**Given text:**
1566. Compare Legend of Good Women, 2629:—
'Sin first that day that shapen was my sherte,
Or by the fatal sustren had my dom.'
So also in Troil. iii. 733.
1593. I drede noght, I have no fear, I doubt not.
1594. outher ... or = either ... or.
1609. To darreyne hir, to decide the right to her. Spenser is very fond of this word; see F. Q. i. 4. 40; i. 7. 11; ii. 2. 26; iii. i. 20; iv. 4. 26, 5. 24; v. 2. 15; vi. 7. 41. See deraisnier in Godefroy's O. Fr. Dict.
1622. to borwe. This expression has the same force as to wedde, in pledge. See l. 1218.
1625. The expression 'sooth is seyd' shews that Chaucer is here introducing a quotation. The original passage is the following, from the Roman de la Rose, 8487:—
'Bien savoient cele parole,
Qui n'est mençongiere ne fole:
Qu'onques Amor et Seignorie
Ne s'entrefirent companie,
Ne ne demorerent ensemble.'
Again, the expression 'cele parole' shews that Jean de Meun is also here quoting from another, viz. from Ovid, Met. ii. 846:—
'Non bene conueniunt, nec in una sede morantur
Maiestas et Amor.'
1626. his thankes, willingly, with good-will; cf. l. 2107. Cf. M. E. myn unthonkes = ingratis. 'He faught with them in batayle their unthankes'; Hardyng's Chronicle, p. 112.—M.
1638. Cf. Teseide, vii. 106, 119; Statius, Theb. iv. 494-9.

**Material provided:**
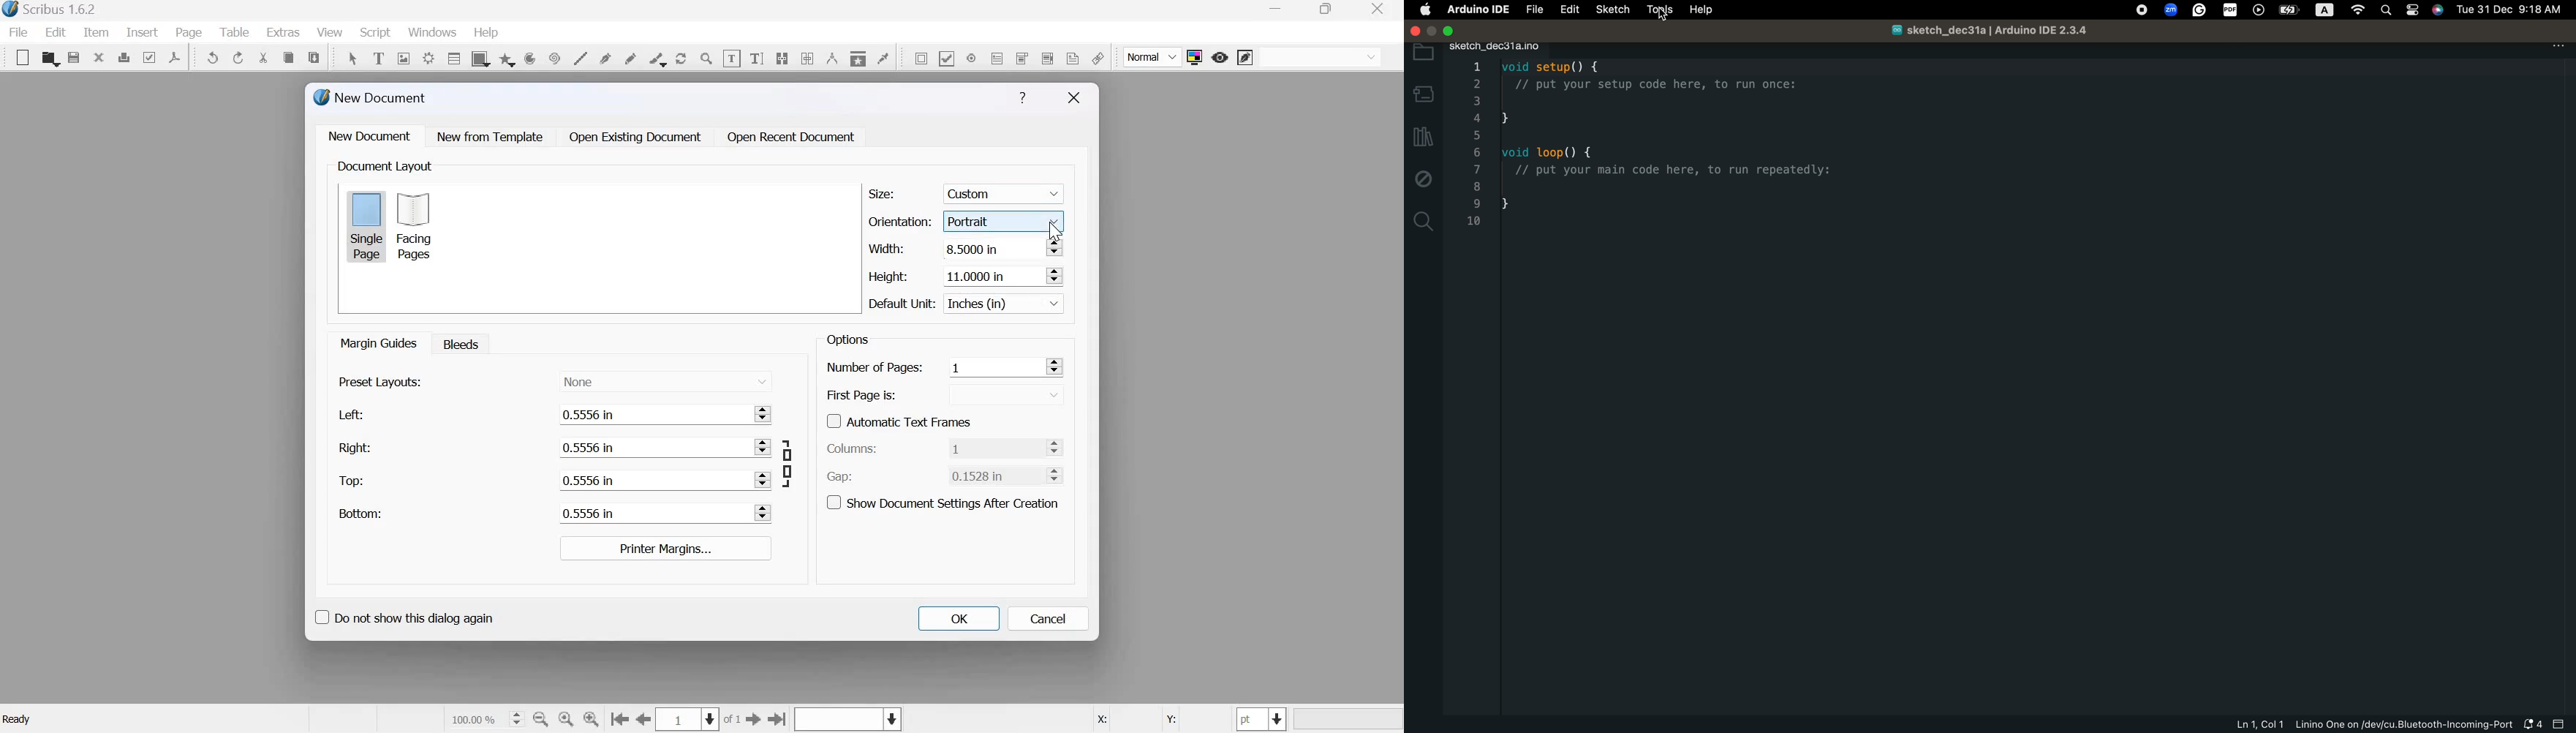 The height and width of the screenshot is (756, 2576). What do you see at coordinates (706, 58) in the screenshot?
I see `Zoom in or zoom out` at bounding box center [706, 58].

**What to work on:**
1 – List every line number that receives a note in the notes on Chaucer.
2 – According to the notes on Chaucer, what does the phrase "To darreyne hir" mean?

**Task-by-task outputs:**
1 – 1566, 1593, 1594, 1609, 1622, 1625, 1626, 1638

2 – It means to decide the right to her.